Function question $f(x+1)$ and $f(x)$ 
Given that $f(x+1)-f(x)=4x+5$, $f(0)=6$. Find $f(x)$.

My attempt, 
$f(1)-6=5$, 
$f(1)=11$
How to proceed then? I've never solve this kind of question before.
 A: This type of question is called a functional equation. First, suppose $f(x)$ is in the form
$$f(x)=ax+b$$
Then you can use this assumption to solve for $a$ and $b$. So
$$a(x+1)+b-ax-b=4x+5$$
$$a=4x+5$$
Which cannot be, since $a$ is a constant. So $f(x)$ must not be of that form. So, instead consider the quadratic form
$$f(x)=ax^2+bx+c$$
Then we have
$$a(x+1)^2+b(x+1)+c-ax^2-bx-c=4x+5$$
$$a(x^2+2x+1)+b(x+1)-ax^2-bx=4x+5$$
$$ax^2+2ax+a+bx+b-ax^2-bx=4x+5$$
$$2ax+a+b=4x+5$$
So now we have a system that we can use to solve for the constants $a$ and $b$:
$$2a=4$$
$$a+b=5$$
Which gives us $a=2$, $b=3$. Now you need to solve for $c$ given that $f(0)=6$, giving us $c=6$, so
$$f(x)=2x^2+3x+6$$
If you have any questions, just ask!
A: Without further assumptions, there are infinite solutions. You may define $f(x)$ over the interval $(0,1)$ in any way you like, then set $f(0)=6$. The recurrence $f(x+1)=4x+5+f(x)$ allows to define $f$ on $[1,2)$, then on $[2,3)$ and so on. The same recurrence written as $f(x)=f(x+1)-(4x+5)$ allows to define $f$ on $[-1,0)$, then on $[-2,-1)$ and so on.

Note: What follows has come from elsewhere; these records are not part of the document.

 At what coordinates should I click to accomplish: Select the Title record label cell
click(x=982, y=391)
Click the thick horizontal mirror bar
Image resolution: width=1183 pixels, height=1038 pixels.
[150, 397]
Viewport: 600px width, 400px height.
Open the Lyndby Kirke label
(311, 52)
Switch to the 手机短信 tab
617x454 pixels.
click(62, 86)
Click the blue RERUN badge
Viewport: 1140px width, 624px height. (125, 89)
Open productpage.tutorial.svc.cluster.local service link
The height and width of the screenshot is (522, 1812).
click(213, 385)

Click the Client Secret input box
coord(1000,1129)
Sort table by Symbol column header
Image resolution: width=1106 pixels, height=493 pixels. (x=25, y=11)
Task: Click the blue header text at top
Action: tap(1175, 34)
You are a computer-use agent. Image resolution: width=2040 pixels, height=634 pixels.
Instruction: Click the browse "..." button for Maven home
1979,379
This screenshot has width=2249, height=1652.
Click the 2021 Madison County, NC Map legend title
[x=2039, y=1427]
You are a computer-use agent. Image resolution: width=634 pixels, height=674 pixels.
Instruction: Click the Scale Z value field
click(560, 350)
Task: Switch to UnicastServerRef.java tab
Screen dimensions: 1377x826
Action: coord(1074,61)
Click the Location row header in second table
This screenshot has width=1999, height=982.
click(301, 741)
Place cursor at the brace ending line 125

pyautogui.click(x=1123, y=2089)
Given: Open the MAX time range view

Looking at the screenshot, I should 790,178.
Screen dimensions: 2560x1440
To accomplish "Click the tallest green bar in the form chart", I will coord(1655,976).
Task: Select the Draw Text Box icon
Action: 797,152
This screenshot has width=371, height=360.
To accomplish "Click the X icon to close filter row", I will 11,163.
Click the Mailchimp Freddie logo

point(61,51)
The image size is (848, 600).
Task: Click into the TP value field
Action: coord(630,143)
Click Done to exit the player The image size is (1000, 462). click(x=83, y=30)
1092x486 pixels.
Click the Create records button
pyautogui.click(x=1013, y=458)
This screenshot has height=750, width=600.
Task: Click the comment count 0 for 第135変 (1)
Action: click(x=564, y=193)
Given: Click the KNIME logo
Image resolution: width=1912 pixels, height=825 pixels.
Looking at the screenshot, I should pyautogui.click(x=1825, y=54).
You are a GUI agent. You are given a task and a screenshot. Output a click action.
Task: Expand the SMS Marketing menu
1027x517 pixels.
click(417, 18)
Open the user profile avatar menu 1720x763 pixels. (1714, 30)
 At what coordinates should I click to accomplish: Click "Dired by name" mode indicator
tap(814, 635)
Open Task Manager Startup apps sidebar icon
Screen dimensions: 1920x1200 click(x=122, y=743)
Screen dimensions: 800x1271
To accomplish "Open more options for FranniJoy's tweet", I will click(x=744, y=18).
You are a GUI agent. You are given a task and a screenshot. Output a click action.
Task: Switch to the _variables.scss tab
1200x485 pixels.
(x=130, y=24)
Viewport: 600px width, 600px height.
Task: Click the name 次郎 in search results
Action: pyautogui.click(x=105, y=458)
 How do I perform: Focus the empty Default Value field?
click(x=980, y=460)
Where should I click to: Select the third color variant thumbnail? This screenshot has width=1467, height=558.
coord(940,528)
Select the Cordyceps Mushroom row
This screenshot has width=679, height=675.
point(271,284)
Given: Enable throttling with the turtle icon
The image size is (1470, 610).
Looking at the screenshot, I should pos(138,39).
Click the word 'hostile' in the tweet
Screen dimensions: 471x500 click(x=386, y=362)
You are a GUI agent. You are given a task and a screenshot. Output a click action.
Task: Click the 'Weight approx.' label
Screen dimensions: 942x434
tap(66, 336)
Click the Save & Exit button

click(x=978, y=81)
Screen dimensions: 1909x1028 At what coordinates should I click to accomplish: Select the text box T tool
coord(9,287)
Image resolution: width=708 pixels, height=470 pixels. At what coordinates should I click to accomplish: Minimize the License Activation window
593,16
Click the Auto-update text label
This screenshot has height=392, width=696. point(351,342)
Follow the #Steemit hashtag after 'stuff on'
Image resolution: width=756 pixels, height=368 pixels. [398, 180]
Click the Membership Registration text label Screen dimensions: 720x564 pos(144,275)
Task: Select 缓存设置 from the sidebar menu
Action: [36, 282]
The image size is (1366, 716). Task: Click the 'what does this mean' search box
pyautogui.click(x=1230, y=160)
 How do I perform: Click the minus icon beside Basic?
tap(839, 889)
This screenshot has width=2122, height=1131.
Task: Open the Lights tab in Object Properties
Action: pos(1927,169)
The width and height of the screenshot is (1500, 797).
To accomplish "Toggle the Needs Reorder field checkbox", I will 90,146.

$$f(x) = 2x^2+3x+6+2017 \sin(2\pi x) $$
is an example of a continuous, non-polynomial solution and
$$ f(x) = 2x^2+4x+6-\left\lfloor x\right\rfloor $$
is an example of a discontinuous solution. It is true that
$$ \forall x\in\mathbb{Z},\qquad f(x)=2x^2+3x+6 $$
as shown in other answers, but that is not enough to fix the values of $f$ over $\mathbb{R}$. If $f(x)$ is a solution and $g(x)$ is a $1$-periodic function such that $g(0)=0$, $f(x)+g(x)$ is still a solution.
A: You can telescope it!
For $x=1$ you have $f(2)-f(1)=9$
For $x=2$ you have $f(3)-f(2)=13$
For $x=3$ you have $f(4)-f(3)=17$
For $x=4$ you have $f(5)-f(4)=21$
...
For $x=k$ you have $f(k+1)-f(k)=4k+5$
If you add all of this together, you get
$-f(1)+f(k+1)=9+13+17+21+\cdots+(4k+5)$
Or
$f(k+1)=f(1)+\sum_{i=1}^k (4i+5)$